• DIRECTIONS FOR THIS TASK
Everything from the line that contains "The width and" through the final line of the records below should be quoted exactly, except the pictures.

--------------------------------

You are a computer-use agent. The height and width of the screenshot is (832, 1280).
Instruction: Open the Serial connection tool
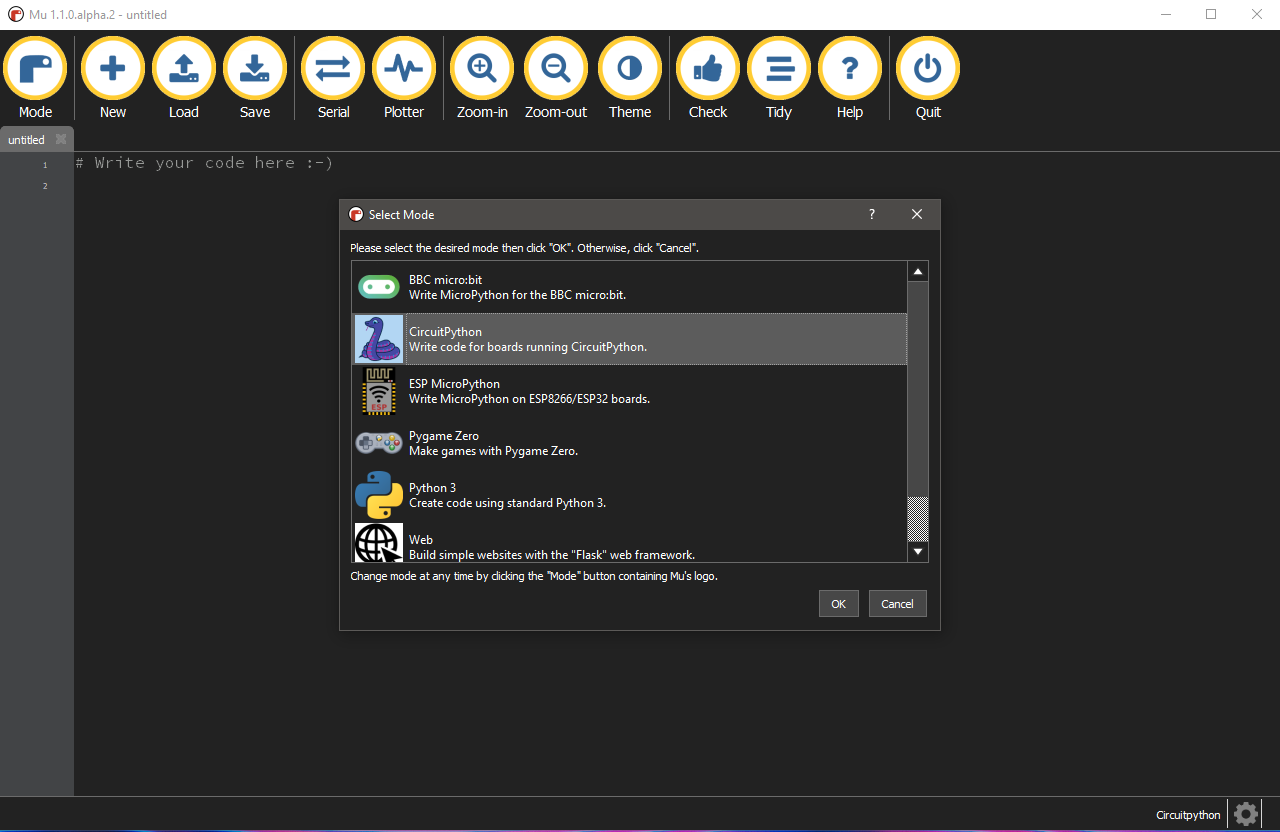tap(333, 70)
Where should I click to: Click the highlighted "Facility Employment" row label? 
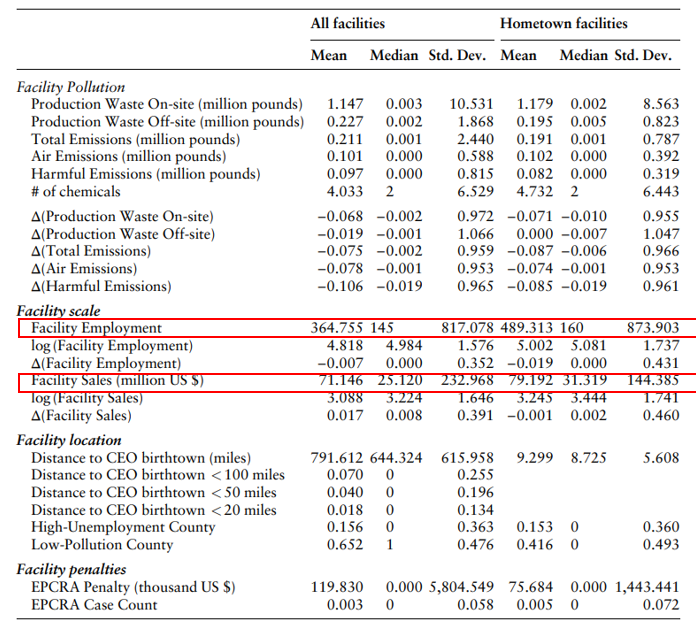tap(96, 328)
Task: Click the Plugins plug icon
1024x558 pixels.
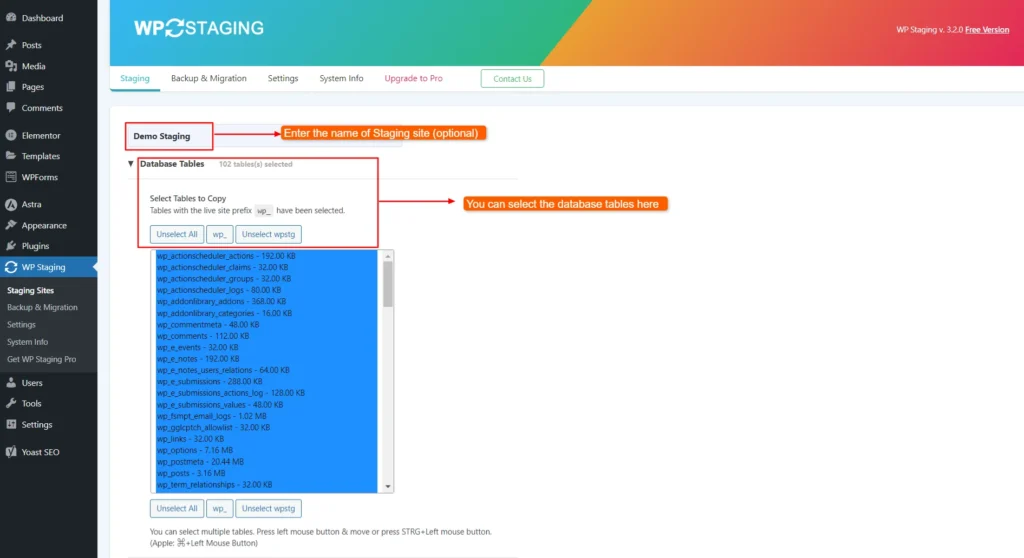Action: (10, 246)
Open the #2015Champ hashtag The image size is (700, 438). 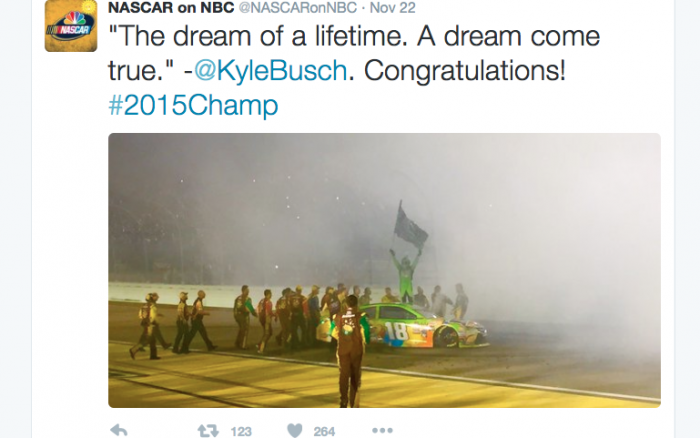[x=192, y=106]
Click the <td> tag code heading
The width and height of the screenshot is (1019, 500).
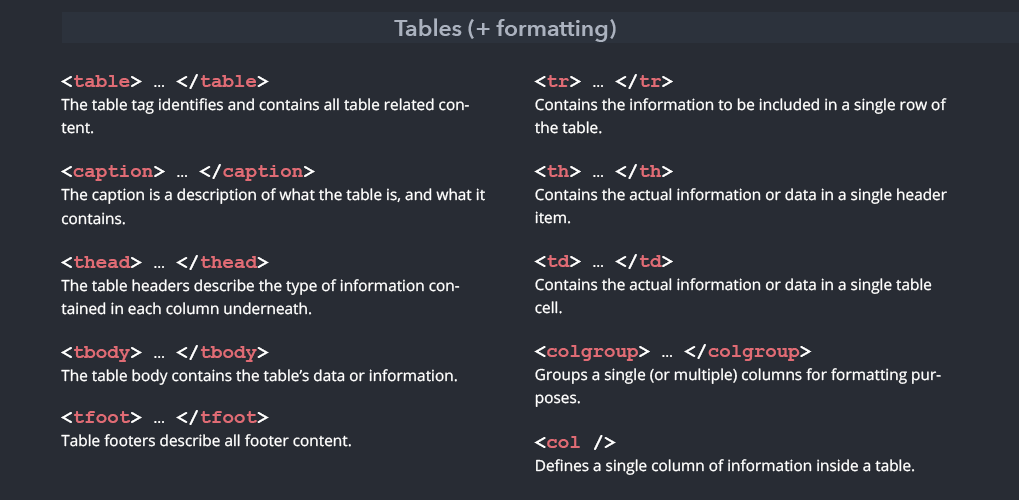(x=604, y=261)
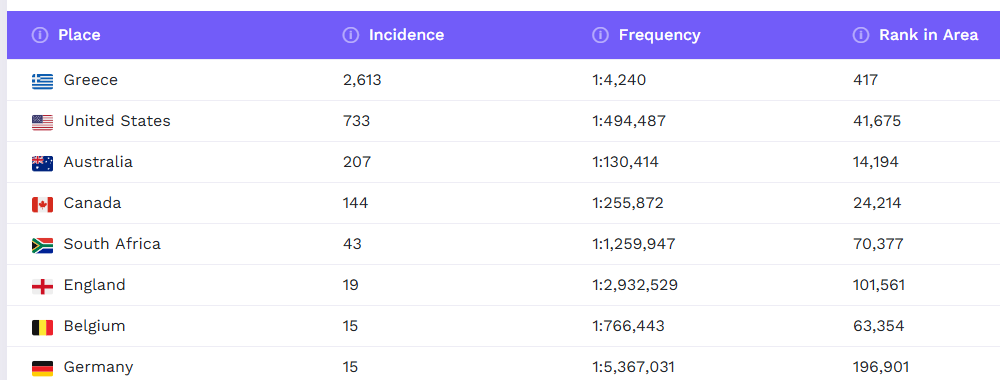Sort table by Place column header
The image size is (1000, 380).
[x=79, y=35]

--------------------------------

• RESPONSE AREA
The width and height of the screenshot is (1019, 500).
(x=604, y=261)
Sort table by Place column header
The image size is (1000, 380).
[x=79, y=35]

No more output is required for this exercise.